Saved entries

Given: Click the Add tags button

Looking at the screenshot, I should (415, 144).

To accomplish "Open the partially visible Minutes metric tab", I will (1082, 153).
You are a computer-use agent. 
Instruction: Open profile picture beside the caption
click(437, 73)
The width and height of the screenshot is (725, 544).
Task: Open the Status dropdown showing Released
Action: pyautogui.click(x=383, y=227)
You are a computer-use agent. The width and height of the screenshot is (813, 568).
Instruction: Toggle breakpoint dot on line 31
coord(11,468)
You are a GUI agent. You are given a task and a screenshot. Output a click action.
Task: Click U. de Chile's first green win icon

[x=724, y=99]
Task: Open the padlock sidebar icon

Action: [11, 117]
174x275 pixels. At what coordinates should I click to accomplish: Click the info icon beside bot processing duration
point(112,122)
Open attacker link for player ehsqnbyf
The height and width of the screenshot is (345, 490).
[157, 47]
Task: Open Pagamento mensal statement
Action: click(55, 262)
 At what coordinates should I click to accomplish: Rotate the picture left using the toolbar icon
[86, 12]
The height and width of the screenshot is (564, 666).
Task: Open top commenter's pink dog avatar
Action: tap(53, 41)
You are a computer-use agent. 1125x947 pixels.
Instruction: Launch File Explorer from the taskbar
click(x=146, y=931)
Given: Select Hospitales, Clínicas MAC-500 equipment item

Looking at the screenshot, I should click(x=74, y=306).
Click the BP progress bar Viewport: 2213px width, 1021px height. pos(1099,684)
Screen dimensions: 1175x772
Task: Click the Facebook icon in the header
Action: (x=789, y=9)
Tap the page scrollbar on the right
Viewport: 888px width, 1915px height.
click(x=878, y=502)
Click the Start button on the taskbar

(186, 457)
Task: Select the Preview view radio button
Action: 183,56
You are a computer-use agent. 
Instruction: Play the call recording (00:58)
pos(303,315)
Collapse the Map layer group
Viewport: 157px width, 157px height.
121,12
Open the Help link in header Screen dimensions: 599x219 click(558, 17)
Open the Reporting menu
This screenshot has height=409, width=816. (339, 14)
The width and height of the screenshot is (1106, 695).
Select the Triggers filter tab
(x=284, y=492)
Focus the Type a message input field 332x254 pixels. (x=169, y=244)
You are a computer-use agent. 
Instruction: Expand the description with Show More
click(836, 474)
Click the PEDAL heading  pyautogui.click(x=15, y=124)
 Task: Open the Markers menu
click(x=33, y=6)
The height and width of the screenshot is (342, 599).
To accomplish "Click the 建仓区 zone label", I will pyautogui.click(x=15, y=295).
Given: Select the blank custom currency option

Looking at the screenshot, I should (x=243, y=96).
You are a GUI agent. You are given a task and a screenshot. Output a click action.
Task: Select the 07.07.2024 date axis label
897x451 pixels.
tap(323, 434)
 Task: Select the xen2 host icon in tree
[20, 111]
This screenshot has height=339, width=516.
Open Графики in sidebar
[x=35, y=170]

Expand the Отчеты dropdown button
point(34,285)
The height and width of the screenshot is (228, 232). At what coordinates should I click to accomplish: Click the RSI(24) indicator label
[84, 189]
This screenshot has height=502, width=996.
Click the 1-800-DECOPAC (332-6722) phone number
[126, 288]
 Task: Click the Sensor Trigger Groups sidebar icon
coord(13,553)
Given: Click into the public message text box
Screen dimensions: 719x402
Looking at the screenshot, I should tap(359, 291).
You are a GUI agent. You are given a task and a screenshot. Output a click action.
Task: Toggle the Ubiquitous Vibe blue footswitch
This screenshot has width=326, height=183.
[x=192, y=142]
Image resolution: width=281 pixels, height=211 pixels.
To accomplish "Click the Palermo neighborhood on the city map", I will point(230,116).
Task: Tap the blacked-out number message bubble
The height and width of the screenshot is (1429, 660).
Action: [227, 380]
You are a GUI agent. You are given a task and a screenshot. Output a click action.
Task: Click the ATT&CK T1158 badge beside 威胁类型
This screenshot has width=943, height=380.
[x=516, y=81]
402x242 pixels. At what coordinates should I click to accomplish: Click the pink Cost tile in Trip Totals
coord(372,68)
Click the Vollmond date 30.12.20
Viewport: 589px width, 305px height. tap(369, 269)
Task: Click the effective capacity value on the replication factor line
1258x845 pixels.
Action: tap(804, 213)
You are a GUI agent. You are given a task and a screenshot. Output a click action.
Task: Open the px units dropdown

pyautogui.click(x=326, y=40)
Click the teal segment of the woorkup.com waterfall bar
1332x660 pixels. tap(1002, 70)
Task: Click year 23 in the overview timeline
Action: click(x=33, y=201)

**Instructions to follow:** With the line that contains "Task: Click the effective" as the start, output every line through the end of the entries exactly. Add no other lines.

**Answer space:**
Task: Click the effective capacity value on the replication factor line
1258x845 pixels.
Action: tap(804, 213)
You are a GUI agent. You are given a task and a screenshot. Output a click action.
Task: Open the px units dropdown

pyautogui.click(x=326, y=40)
Click the teal segment of the woorkup.com waterfall bar
1332x660 pixels. tap(1002, 70)
Task: Click year 23 in the overview timeline
Action: click(x=33, y=201)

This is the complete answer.